Membaca artikel Ethan, saya mengingat dan membayangkan hubungan platonik dgn lawan jenis lebih mungkin terjadi jika salah satu atau keduanya pernah memiliki ketertarikan secara romantis maupun seksual, dan telah beranjak dari fase tersebut. Bagaimana menurutmu, Dri?

Tidak setuju.

Pria dan wanita bisa punya hubungan yang murni platonik tanpa harus “beranjak” dari fase lain. Anyone who says otherwise probably never had close friends of the opposite sex.

Or only objectifies them as a.) “bisa neh”, or b.) “ogah ah.”

Dri, boleh tau knp your brother memilih menjadi muslim? What it’s like to the rest of the family?

Well, I can’t speak for him. I think he needed direction and arahan.
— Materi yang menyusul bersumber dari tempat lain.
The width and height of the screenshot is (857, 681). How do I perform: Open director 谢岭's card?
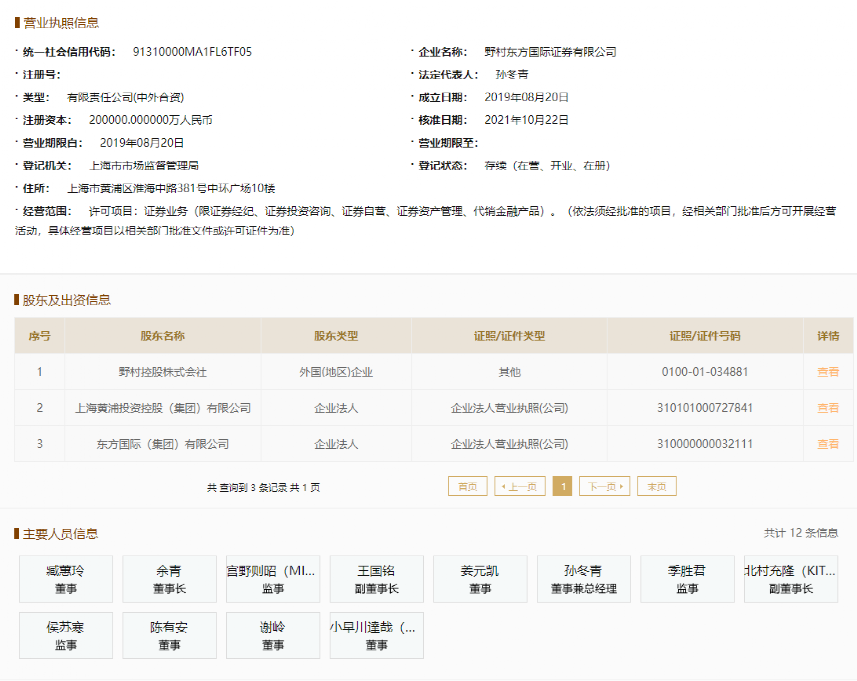tap(273, 635)
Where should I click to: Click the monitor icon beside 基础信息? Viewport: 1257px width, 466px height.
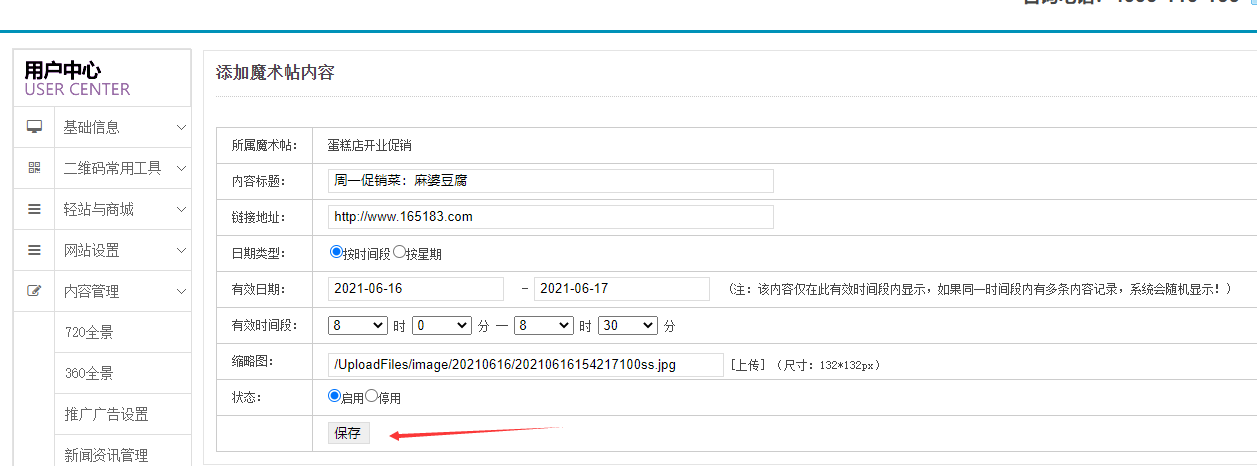(x=35, y=127)

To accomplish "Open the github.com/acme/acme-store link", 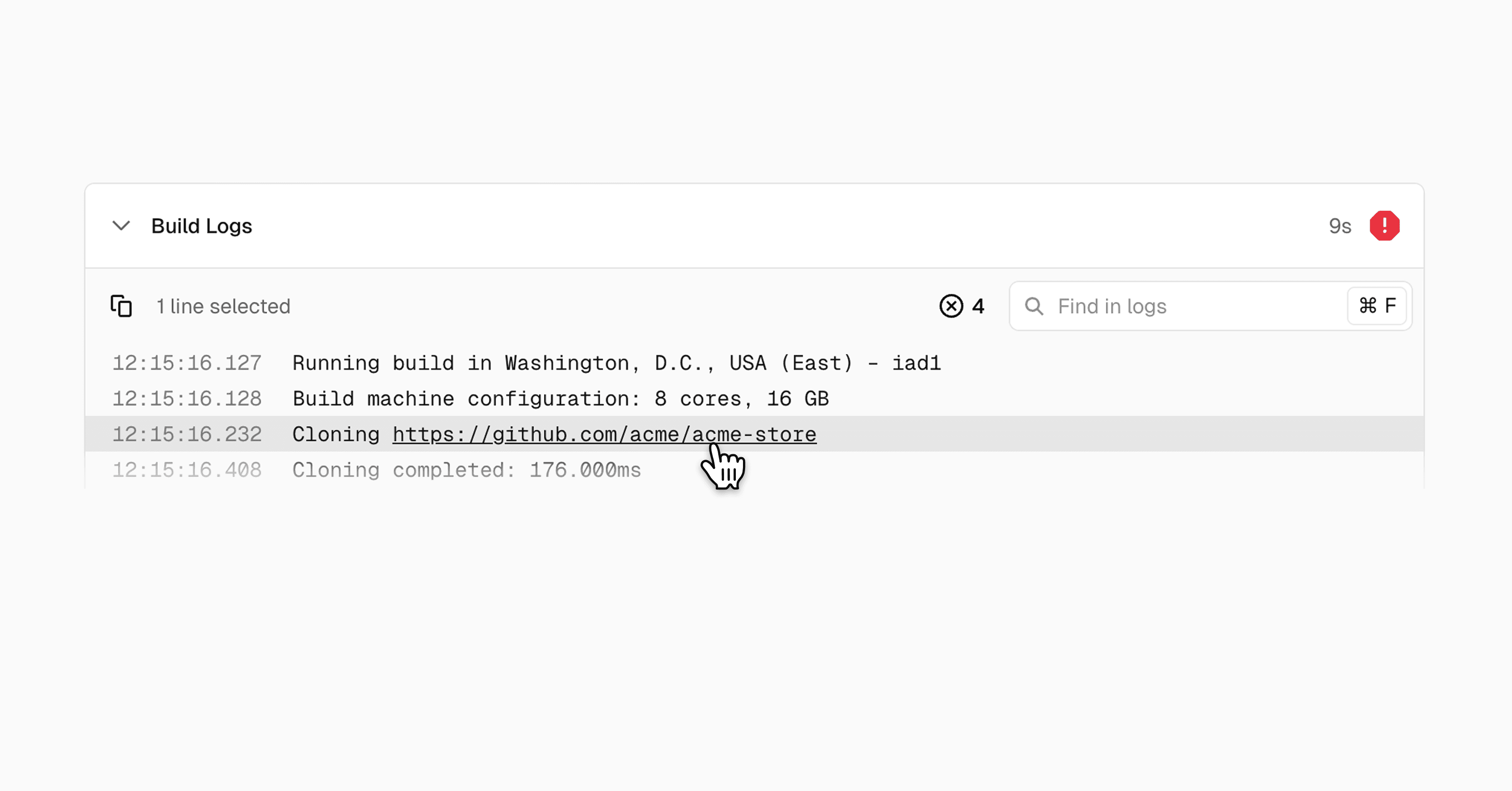I will pos(604,434).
Some people find purpose and jati diri from within, some people need it.. well, handed down to them by old men long dead.

What’s it like for the rest of the family? Perfectly fine. Whatever makes you happy or gives you pegangan, man. My parents believed that we should choose whatever gives us peace of mind. It’s our own lives to live, after all. Do I personally understand how some people find comfort in this regional/cultural myth over that regional/cultural myth? Nope. But hey.. why should anyone justify what makes them happy?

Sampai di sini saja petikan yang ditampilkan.